=== Data ===

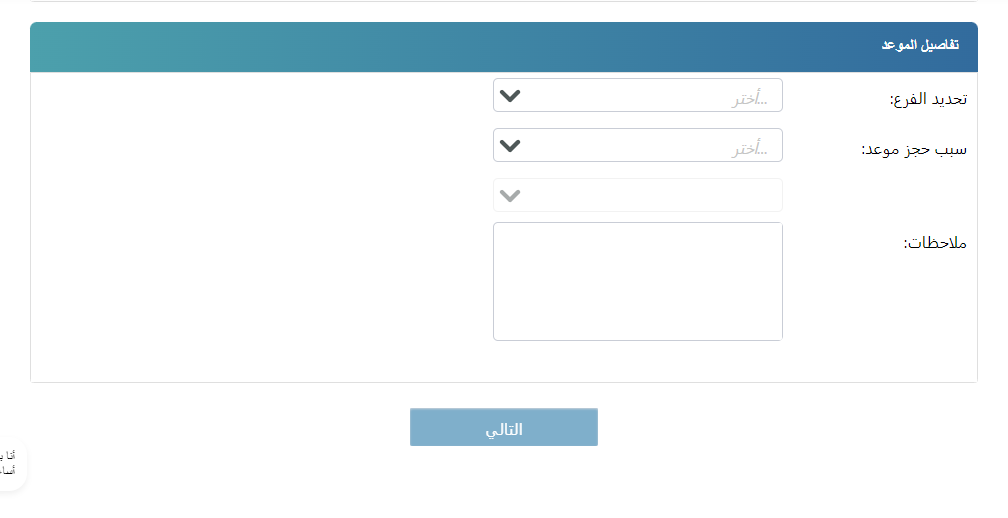The image size is (1008, 518).
Task: Click the ملاحظات field label
Action: [x=935, y=243]
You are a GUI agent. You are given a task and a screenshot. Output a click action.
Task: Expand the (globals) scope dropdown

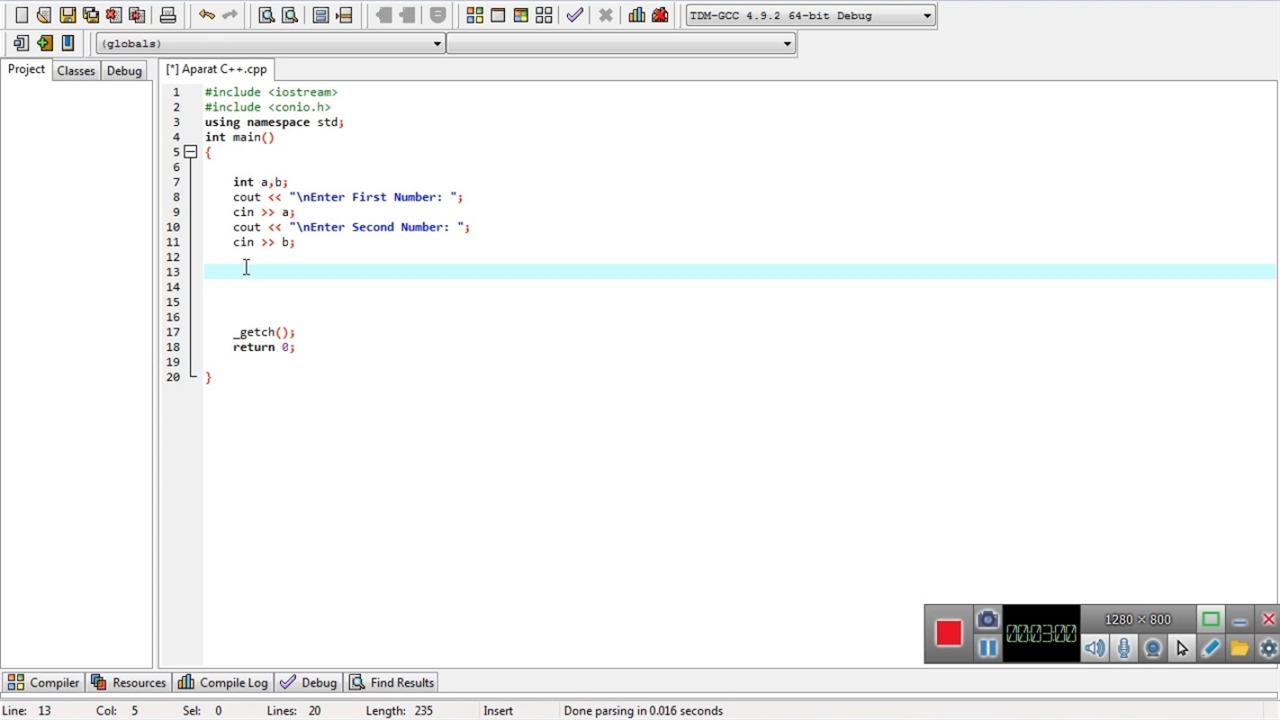tap(270, 43)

===

Exercise brief
Exact copy required, pictures excluded: the lines from the one holding "You are a GUI" through the last line of the data, both ends included.

Solution for this exercise
You are a GUI agent. You are given a task and a screenshot. Output a click action.
Task: Expand the (globals) scope dropdown

tap(270, 43)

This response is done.